* [Aufgaben im Überblick]
1. Beantworten Sie anhand des Textes über Roboter die folgenden Fragen:
(a) Woher kannte man Roboter einst nur?
(b) In welchen Bereichen sollen Roboter laut Text in naher Zukunft Teil unseres Alltags werden?
(c) An welcher Einrichtung beschäftigt sich Appel gemeinsam mit einem Forscherteam mit dem Gefühl der Unheimlichkeit?
2. Zählen Sie alle Materialien auf, aus denen die Maschinen laut dem Text über Roboter zusammengebaut sind.

Obwohl sie aus Plastik, Metall und Drähten zusammengebaute Maschinen sind, sind sie offenbar clever und können Dinge, die Menschen auch tun. Sie führen mechanische Bewegungen aus und erledigen kleine Aufgaben. Kannte man Roboter einst nur aus Film und Fernsehen, sollen sie in naher Zukunft Teil unseres Alltags werden, zum Beispiel als Haushaltsassistenten oder in Krankenhäusern und im Pflegebereich. Für uns Menschen ist die künstliche Intelligenz der Roboter faszinierend und unheimlich zugleich: “Wir begeistern uns für Außergewöhnliches und für Dinge jenseits des Menschseins. Wir mögen Horrorfilme, Krimis und im Allgemeinen Dinge, die außerhalb des alltäglichen Lebens geschehen. Zombies und andere Halbwesen üben eine gruselige Faszination auf uns aus”, erklärt der Landauer Medienpsychologe Prof. Dr. Markus Appel. Grund dafür ist, dass uns diese Kreaturen einerseits ähneln, sich andererseits aber so ganz anders verhalten als wir. Auch Roboter sind Wesen, die zum Teil Eigenschaften mit dem Menschen gemeinsam haben. Mit dem Gefühl der Unheimlichkeit zwischen Menschsein und Nicht-Menschsein beschäftigt sich Appel gemeinsam mit einem Forscherteam am Ars Electronica Futurelab in Linz, Österreich.

* [Übungsdaten]

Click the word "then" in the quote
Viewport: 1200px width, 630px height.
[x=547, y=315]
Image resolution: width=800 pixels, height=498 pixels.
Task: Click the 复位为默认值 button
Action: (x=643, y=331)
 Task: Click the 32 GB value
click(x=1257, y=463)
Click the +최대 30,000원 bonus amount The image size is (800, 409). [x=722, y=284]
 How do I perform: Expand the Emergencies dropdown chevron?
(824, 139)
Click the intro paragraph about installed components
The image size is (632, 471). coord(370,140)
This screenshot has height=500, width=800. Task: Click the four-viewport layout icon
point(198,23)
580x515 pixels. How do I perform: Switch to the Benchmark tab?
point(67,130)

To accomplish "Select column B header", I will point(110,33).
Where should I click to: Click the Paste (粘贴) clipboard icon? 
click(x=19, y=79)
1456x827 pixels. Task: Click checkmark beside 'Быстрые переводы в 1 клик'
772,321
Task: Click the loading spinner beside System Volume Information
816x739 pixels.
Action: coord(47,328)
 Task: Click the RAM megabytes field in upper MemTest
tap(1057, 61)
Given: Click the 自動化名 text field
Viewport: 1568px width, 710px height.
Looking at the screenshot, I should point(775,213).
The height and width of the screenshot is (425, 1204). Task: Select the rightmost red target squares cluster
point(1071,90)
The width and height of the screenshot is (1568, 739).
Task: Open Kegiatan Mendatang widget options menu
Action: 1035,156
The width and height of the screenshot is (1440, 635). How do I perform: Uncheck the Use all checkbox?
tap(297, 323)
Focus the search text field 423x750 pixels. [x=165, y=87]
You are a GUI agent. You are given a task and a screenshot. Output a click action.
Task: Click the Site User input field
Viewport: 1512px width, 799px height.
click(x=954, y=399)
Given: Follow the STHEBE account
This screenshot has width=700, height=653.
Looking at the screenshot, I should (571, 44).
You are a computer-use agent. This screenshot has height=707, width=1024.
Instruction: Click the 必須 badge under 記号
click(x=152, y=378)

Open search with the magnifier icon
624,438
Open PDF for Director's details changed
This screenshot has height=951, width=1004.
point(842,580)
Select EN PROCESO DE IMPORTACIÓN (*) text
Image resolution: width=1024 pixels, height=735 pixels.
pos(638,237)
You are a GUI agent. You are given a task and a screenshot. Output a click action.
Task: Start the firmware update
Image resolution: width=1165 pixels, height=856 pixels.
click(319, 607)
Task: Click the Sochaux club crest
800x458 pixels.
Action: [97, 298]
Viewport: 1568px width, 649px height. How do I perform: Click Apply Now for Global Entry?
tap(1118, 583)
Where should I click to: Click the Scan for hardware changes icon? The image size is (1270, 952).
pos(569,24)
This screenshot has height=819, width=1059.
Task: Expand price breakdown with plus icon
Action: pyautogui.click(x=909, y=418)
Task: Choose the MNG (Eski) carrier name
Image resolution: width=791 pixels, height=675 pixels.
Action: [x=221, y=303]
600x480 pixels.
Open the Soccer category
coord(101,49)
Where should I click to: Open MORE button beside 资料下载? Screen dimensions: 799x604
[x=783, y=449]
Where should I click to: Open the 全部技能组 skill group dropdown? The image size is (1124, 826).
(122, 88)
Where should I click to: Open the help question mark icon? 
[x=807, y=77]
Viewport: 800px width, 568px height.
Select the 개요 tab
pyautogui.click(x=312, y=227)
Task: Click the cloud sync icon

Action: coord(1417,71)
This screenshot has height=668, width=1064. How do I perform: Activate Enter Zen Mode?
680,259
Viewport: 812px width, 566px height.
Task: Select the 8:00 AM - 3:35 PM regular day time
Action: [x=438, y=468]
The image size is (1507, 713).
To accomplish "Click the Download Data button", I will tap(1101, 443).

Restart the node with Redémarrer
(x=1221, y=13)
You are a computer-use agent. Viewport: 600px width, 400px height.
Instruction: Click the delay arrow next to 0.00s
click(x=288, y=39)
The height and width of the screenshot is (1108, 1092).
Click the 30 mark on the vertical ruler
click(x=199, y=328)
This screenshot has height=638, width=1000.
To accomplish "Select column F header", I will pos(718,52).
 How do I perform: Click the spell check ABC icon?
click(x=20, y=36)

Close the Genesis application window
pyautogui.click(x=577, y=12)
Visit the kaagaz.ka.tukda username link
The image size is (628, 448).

* [Lösungen nach Nummer]
1.
(a) Aus Film und Fernsehen.
(b) Als Haushaltsassistenten sowie in Krankenhäusern und im Pflegebereich.
(c) Am Ars Electronica Futurelab in Linz, Österreich.

2. Plastik, Metall, Drähte